He said, “I think Galen Weiss learned how to do impressions the same way I did. I learned how to shift the vocal range, mimic an obvious accent. These things help. But I also learned how to get away with just a superficial imitation of tone. This will work, but only when I internalize the deeper essence of a person. Copy the program. People run on programs, just like computers. Like how they orient to time. Like whether they fixate on past or present. Or future. Copy the program. Anyone can be a different person.”
I was almost ready to believe him. He seemed like someone else. And so did I. I didn’t care if he was a ghost or not. I was having fun. I wanted to be with him, whoever he was.

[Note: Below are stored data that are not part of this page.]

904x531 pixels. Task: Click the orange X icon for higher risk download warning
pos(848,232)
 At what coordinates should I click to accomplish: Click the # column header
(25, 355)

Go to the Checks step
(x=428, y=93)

We drove for countless hours, flat roads giving way to roller coaster paths cut into the mountains. I had no idea where we were going.
When we arrived at the mansion, we found its great gates unguarded. It looked as if it had been maintained perfectly by some unseen host.

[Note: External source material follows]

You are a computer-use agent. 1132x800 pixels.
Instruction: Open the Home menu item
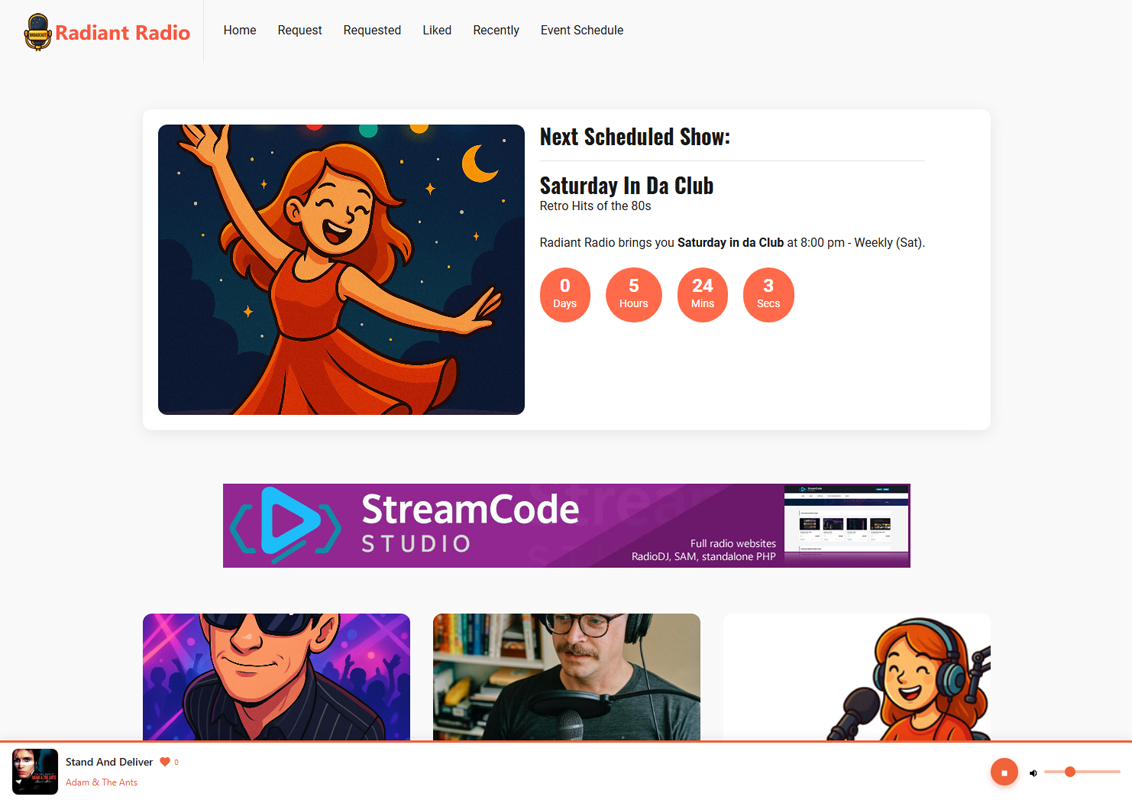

Mock Grecian statues, medusas and Cyclops, promenaded along the path to the hidden mansion. Unlike the statutes at Lovehollow, these were not broken, but rather they were whole and robust, lifelike and wanton in their poses.
Portions of the mansion’s textile block and masonry fabric had been cut away to admit trees, to fuse the facade with uncontrolled growth. Rural currents flowed from the environs through the edifice.
At the top of the mansion a soaring spire thrust into the heavens, ornamenting the place like a pagan steeple.
Holmes fastened his lips onto mine, kissing right through the mask’s mouth hole. What I had thought was rubber felt warm and active, surprisingly sensual to the touch. But the more he aroused me, the more nervous, and the more tense I became, my lips stiffening, corpselike. The more he inflamed my passions, the more frigid I seemed, and the deeper I became entangled in a reverse feedback loop.
Holmes seemed to sense my confusion. He said, “I’ve been aching to catch a glimpse of the woman who once loved Die Smiling. I still haven’t met her. Why don’t you let go of yourself and be yourself. Become who you were once. You need to loosen up. You’ve gone too far the other way.”
The masked man asked me to reveal myself.
“I thought you were trying to help me.”
“I am.”
Holmes and I entered the mansion without setting off any alarms.
The place had been decorated in a mélange of styles. Antique furniture glistened around us, looking perfectly new. So much of it was very familiar. I felt as if I had stepped into the past. I thought I recognized pieces came out of Lovehollow, and from our old apartment.
There was a bottle of Dulcet Lyre. “Where did it come from?” I asked John.
“Not from me.”
“They don’t even make the stuff anymore.” I took a swig and it felt substantial enough. I felt less so.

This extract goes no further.